Eritrea Did Not Gain Independence From Ethiopia

Every year on May 24th Independence Day, we usually see the popular Time Magazine quote from 1998 posted on every social media outlet by Eritreans feeling patriotic for the moment. The quote itself is powerful, and it definitely expresses the sentiment of the Eritrean struggle but the particular “secessionist province” line is historically inaccurate and every year I have to always remind people why.

Zanzibar revolutionary Abdul Rahman Mohamed Babu in 1985 wrote the following of Eritrea & correctly understood our struggle. He visited Eritrea and firsthand observed the struggle for Independence was never a secessionists struggle nor was it a civil war but anti-colonial in the genuine sense.
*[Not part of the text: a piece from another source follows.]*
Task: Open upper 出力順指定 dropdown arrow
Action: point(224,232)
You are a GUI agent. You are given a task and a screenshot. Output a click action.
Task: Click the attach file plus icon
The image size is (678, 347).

Over the years, I have seen unprofessional and lazy journalist coverage of Eritrea. You can tell which journalists have not done a sincere job in researching the history when they describe Eritrea with the following words: “Seceded” “Former province” “Gained Independence from”. When journalists present the “seceded” “former province” description they are legitimizing inaccurate historical narrative of the Ethiopian settler state which is outright disregarding basic facts Eritrea never seceded it won its independence rightfully. Ethiopia as an entity is a recent European creation & to imply Eritrea seceded is to imply that Eritrea was part of the entity initially. Eritrea freed itself from the Europe-Abyssinian created settler state! The Eritrean struggle against the Abyssinian settler state wasn’t secessionist nor was Eritrea a province by legal or historical measures it was an anti-colonial struggle against a European-created African settler state. Buzzwords such as “civil war” “secessionist” enforce ideas of the fictionalize Greater Ethiopia myth.

To this day people’s understanding of Eritrea is through Ethiopian lenses rather than re-learning the Eritrean struggle as anti-colonial at its root. Eritrea is a unique case in which it fought, resisted, and defeated European colonialism by proxy against its own Ethiopian settler state.